Vor BGer war zunächst strittig, ob das Verfahren vor der UBI rechtsstaatlichen Anforderungen genügt. Nach der Praxis der UBI gilt, dass
“die UBI beschlussfähig ist, wenn mindestens sechs Mitglieder anwesend sind; entschieden wird mit dem einfachen Mehr der anwesenden Mitglieder (Abs. 1), wobei Stimmzwang herrscht (Abs. 2). Bei Stimmengleichheit steht dem Präsidenten der Stichentscheid zu (Abs. 1 in fine)”. Falls ein Mitglied im Ausstand sei, würden die Parteien im Vorfeld des Entscheids hierüber informiert; andere Abwesenheitsgründe seien selten, da die Daten der Sitzungen jeweils im Einverständnis mit allen Mitgliedern festgelegt würden. Da somit grundsätzlich immer alle UBI-Mitglieder an den Beratungen teilnähmen, habe der Präsident praktisch keine Möglichkeit, die Zusammensetzung des Spruchkörpers zu beeinflussen.”
Die SRG hatte eingewandt, das Verfahren vor der UBI genüge den Anforderungen von BV 30 und BV 29 nicht. Das BGer hält dagegen fest, dass diese Regelung “[…] verfassungskonform ausgelegt werden [kann] und die von der UBI gehandhabte Praxis zu Art. 12 ihres Geschäftsreglements […] weder Art. 30 noch Art. 29 BV [verletzt]”.
In der Sache fasst das BGer seine Rechtsprechung zum Sachgerechtigkeitsgebot von RTVG 4 II zusammen und legt dieses konventionskonform — nämlich mit Blick auf EMRK 10 — aus:
“Besonders strenge Anforderungen an eine allfällige Beschränkung der Medienfreiheit gelten im Bereich des politischen Diskurses und bei Fragen von allgemeinem Interesse […]. Das Bedürfnis, die Medienfreiheit zu beschränken, muss in diesem Zusammenhang bei privaten Veranstaltern jeweils besonders begründet erscheinen […]. Zwar rechtfertigen sich bei öffentlich-rechtlich konzessionierten Veranstaltern wegen deren besonderen Rolle und Aufgabe im öffentlichen Meinungsbildungsprozess diesbezüglich andere Massstäbe […]; diese dürfen im Einzelfall zur Wahrung der Programmautonomie aber nicht über das zum Schutz der Informations- und Meinungsäusserungsfreiheit und des Meinungspluralismus in einem freiheitlichen demokratischen Rechtsstaat Erforderliche hinausgehen.”

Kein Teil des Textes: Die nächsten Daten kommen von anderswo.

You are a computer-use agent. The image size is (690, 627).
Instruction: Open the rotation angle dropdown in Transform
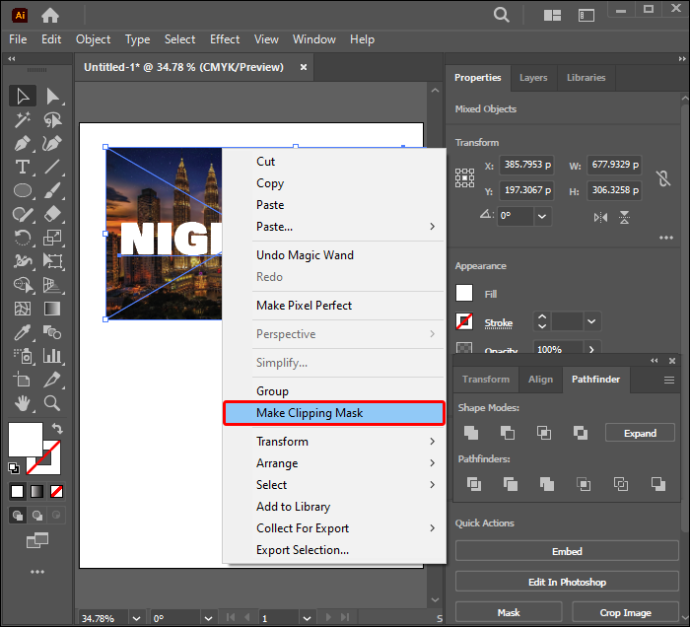(x=542, y=216)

In Bezug auf den strittigen TV-Beitrag kam das BGer zum Ergebnis, dass der Beitrag zwar in einzelnen Punkten allenfalls besser hätte gestaltet werden können. Dies genüge jedoch nicht für ein aufsichtsrechtliches Einschreiten durch die UBI. Die Beschwerde der SRG SSR idée suisse war daher gutzuheissen.